El mundo de los complejos personales nada tiene de simple ni sencillo. Según algunos “sabios de nuestro mundo” todos tenemos los nuestros, frutos de la historia personal y de las relaciones de cada uno. Según otros, a mi entender más afinados, están presentes en momentos puntuales de nuestro recorrido y pueden dejar más o menos huella, e incluso anquilosarse, estancar la vida del hombre. El tercer grupo que reseñaría habla de algo mucho más específico, liberándose del miedo adolescente a paderecer complejos por aquí y por allá, a traspasar sus pruebas, a dejarse infectar por sus suspiros.

El caso es que los complejos entre los que comienzan a vivir no están más presentes que en aquellos que llevan años latiendo y respirando, o hablando de las cosas con su propia voz. Me parece absurdo atribuir la palabra complejo sólo a quienes se sienten todavía inseguros en sus primeros pasos, desestimando que sea algo con lo que todo hombre y toda mujer debe enfrentarse tarde o temprano.

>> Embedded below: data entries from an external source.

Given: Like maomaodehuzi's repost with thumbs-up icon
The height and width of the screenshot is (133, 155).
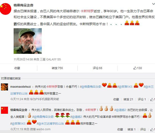Looking at the screenshot, I should coord(152,99).
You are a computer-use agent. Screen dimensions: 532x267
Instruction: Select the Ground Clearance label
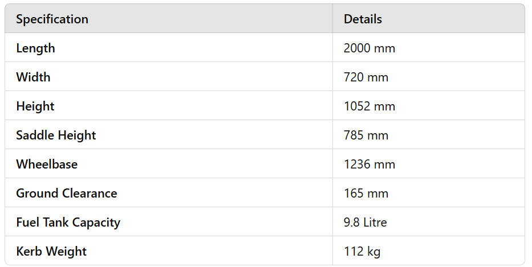coord(66,194)
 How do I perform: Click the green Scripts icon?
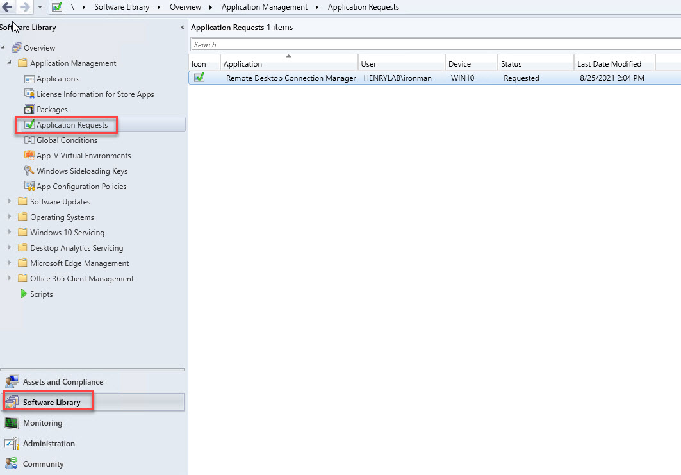(23, 294)
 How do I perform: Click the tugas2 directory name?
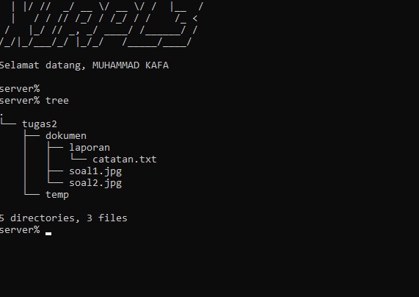click(x=40, y=124)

Por no dar por entendido qué es un complejo, y sin querer citar nada de aquí o de allá, yo diría que se puede definir como una amalgama de sentimientos y de ideas respecto de uno mismo en diferentes dimensiones personales que influyen en la conducta, en el modo de ver y de pensar la realidad, y en la construcción de su propia realidad. Algunos dirán que son más inconscientes que conscientes, aunque tampoco tengo claro que esto forme parte de la definición propiamente.

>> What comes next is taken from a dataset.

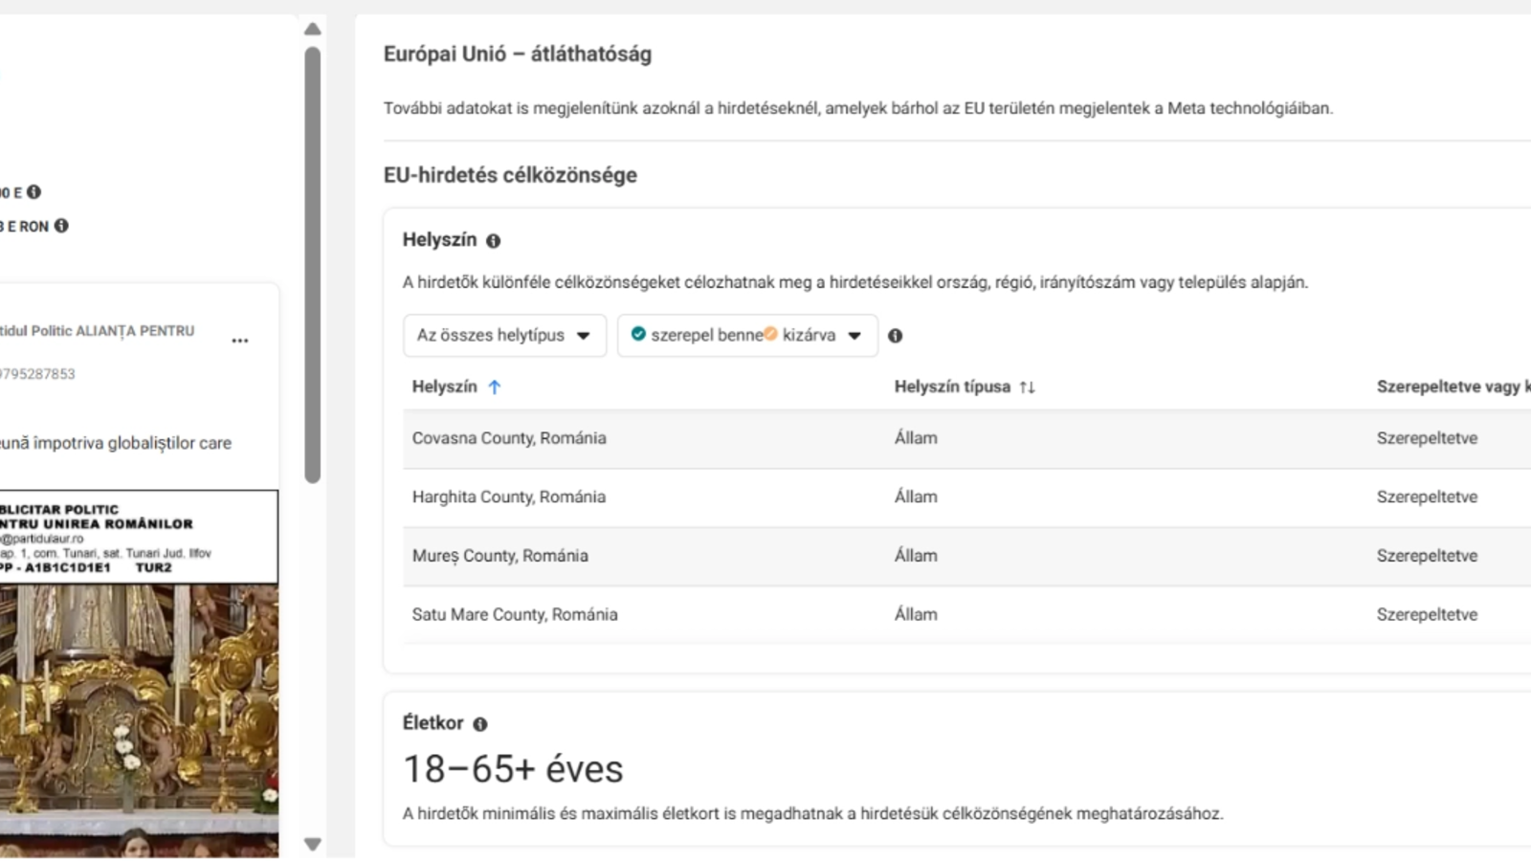
Task: Select the Mureș County, Románia row
Action: point(500,556)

De todos los complejos, no escritos, escojo tres salidos de una conversación hoy entre gente que poco sabe de estas cosas todavía:

  1. Complejo por no tener complejos, y de ahí no sentirse normal como el resto, viviendo la misma vida que todos, acostumbrado a los comunes azotes de la existencia. Esto puede ser una tontería para algunos, aunque creo que no tiene nada de gracioso. El mayor problema de estas personas, que tienen que enfrentar, es el desconocimiento de sí mismos. Sin el cual, dicho así de pasada, nada podrá vivir en plenitud.
  2. Complejo de súperacomplejado. Al contrario que el anterior, y probablemente anclado en idéntica ignorancia de sí mismo. De ambos podríamos decir que viven de las palabras de los otros, tristemente encadenados a lo que se pierden de sí mismos, completándose con huecos que nada tienen que ver con la realidad. Aquí la cuestión sería plantearse si el hombre es capaz de construir su propia realidad al margen de la propia realidad real. Perdonad la redundancia.
  3. Complejo de exclusividad. Este va a ser el contrario absoluto a los dos anteriores. El que cree que aquello que vive sólo le puede estar ocurriendo a él, y está asilado, por lo tanto, de toda palabra válida y de toda experiencia compartida. Algo así como la irreductible sensación de la destrucción de sí mismo por algo que otros muchos han podido vivir y aguantar sufriendo, la paralización radical de los propios sueños a fuerza de fantasías engañosas convertidas en pesadillas destructoras.